# Choke chain broke during training



## mleun481 (Aug 9, 2010)

We were at a training session with our 1.5yr old male GSD the other day when the welding on one of the rings came off. We only had the chain for about 2 months so I'm surprised this happened so soon. We just gave him a correction (not a hard one) for barking at someone walking past us. Luckily we were not far from our car so we turned around and brought him back. 
The trainer gave us that chain and I guess the quality of it wasn't so great. We're going to get a Herm Sprenger one instead. Has this happened to anyone else?


----------



## Caledon (Nov 10, 2008)

I don't use one so I do not have any experience with them.

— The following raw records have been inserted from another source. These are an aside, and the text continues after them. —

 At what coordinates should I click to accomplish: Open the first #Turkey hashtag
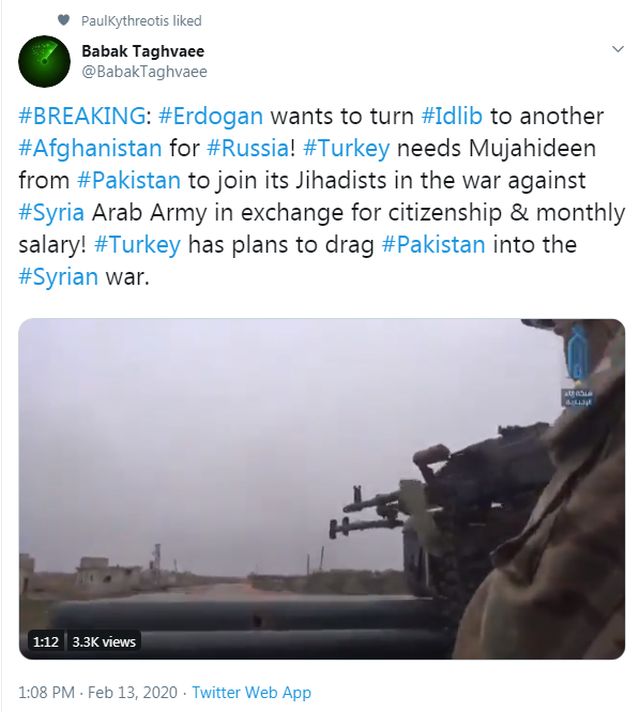pos(346,148)
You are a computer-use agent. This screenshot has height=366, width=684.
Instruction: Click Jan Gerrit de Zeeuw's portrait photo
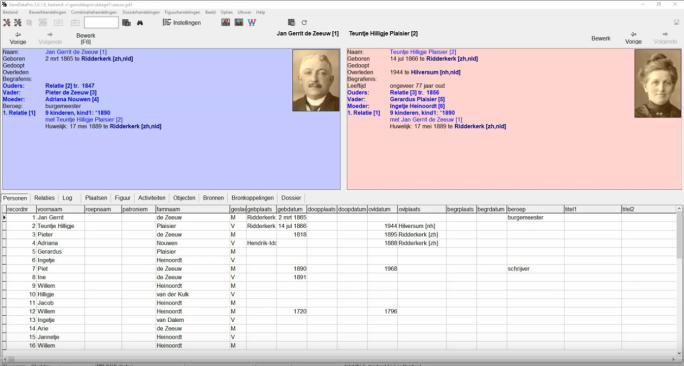pos(316,81)
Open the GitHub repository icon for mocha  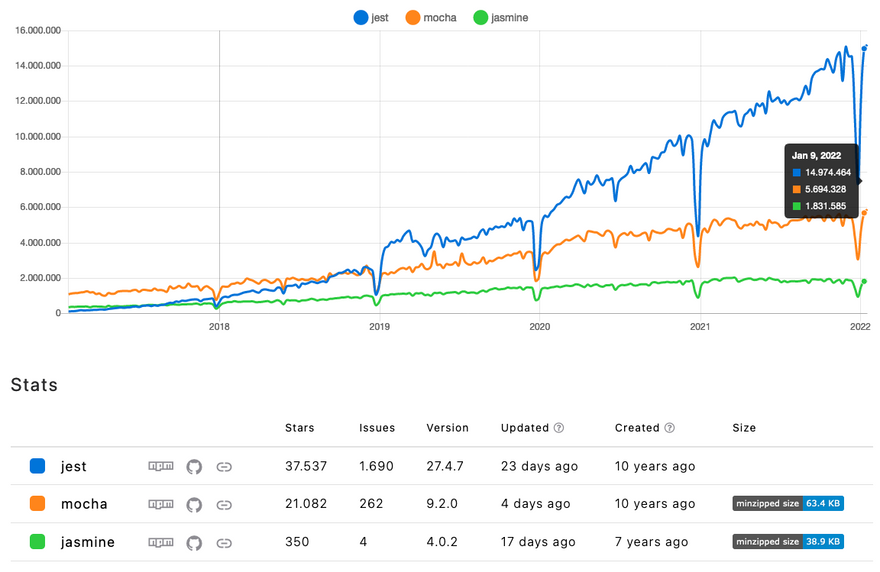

I have been told a story about a choke chain breaking that I will share as it left an impact on me. It was during a training class many years ago, when choke chains were the popular choice. A woman gave her rottie a hard correction and one of the rings broke. The chain did not fall off but tightened and the broken ring caught on the chain, while the chain was pulled tight. The dog almost lost his life if it were not for the fact that the trainers just happened to have tools on site and were able to cut him free.


----------



## mleun481 (Aug 9, 2010)

That would be scary. I'm glad that didn't happen. I'm going to try the Herm Sprenger Neck Tech martingale prong collar as well.


----------



## LuvMyDog_Worldwide (Jul 23, 2011)

The strength of a collar is usually judged by the welds, but it's the quality of the metal and the way its processed that really makes the difference, use cheaper metal and you can have the strongest weld but the failure will always find a weak point in the metal itself. A better quality metal will bend first to disperse the energy before it fails like the crumple zone in a car. A low quality metal will simply be too brittle and break, the metal under the break will most likely look like a lot of small beads. That's usually because the strength in the metal is only from being tempered without being reheated afterwards to soften the material and allow a degree of bending. As with anything, the extra processing costs money and that affects the price you pay at the checkout. To be honest, it's only when things like this happen that the extra $10 for a better made chain suddenly doesn't seem to be appreciated


----------



## GatorDog (Aug 17, 2011)

I have had the same problem with some prong collars that are not Herm Sprenger brand. I only buy their products now, and haven't had a problem since! The only thing that I've heard about the neck tech collars is that if your dog has a longer coat, it may be tough to get a good correction from the collar. I just use their classic prong collar and it works wonderfully.


----------



## mleun481 (Aug 9, 2010)

We got the Herm Sprenger Neck Tech martingale style collar and it works pretty good. I had to remove a few links, which do not come off easily. Its easier to give a correction than with a choke collar and it looks nice too.


----------



## Catu (Sep 6, 2007)

Yep, pretty common. One of the reasons you will barely see someone recommending one of those around here.


----------



## Lucy Dog (Aug 10, 2008)

I've found you get the best results with a correction from a prong collar. MUCH better than any choke collar I've ever used (which was a long time ago). I highly recommend you try one if you haven't already. Preferably a Herm Sprenger.. they seem to have the best quality equipment.


----------



## NewbieShepherdGirl (Jan 7, 2011)

That happened to us when Sasha pulled really hard because she heard fireworks. I had never been more scared in my life.


----------



## Bentwings1 (May 29, 2017)

mleun481 said:


> We were at a training session with our 1.5yr old male GSD the other day when the welding on one of the rings came off. We only had the chain for about 2 months so I'm surprised this happened so soon. We just gave him a correction (not a hard one) for barking at someone walking past us. Luckily we were not far from our car so we turned around and brought him back.
> The trainer gave us that chain and I guess the quality of it wasn't so great. We're going to get a Herm Sprenger one instead. Has this happened to anyone else?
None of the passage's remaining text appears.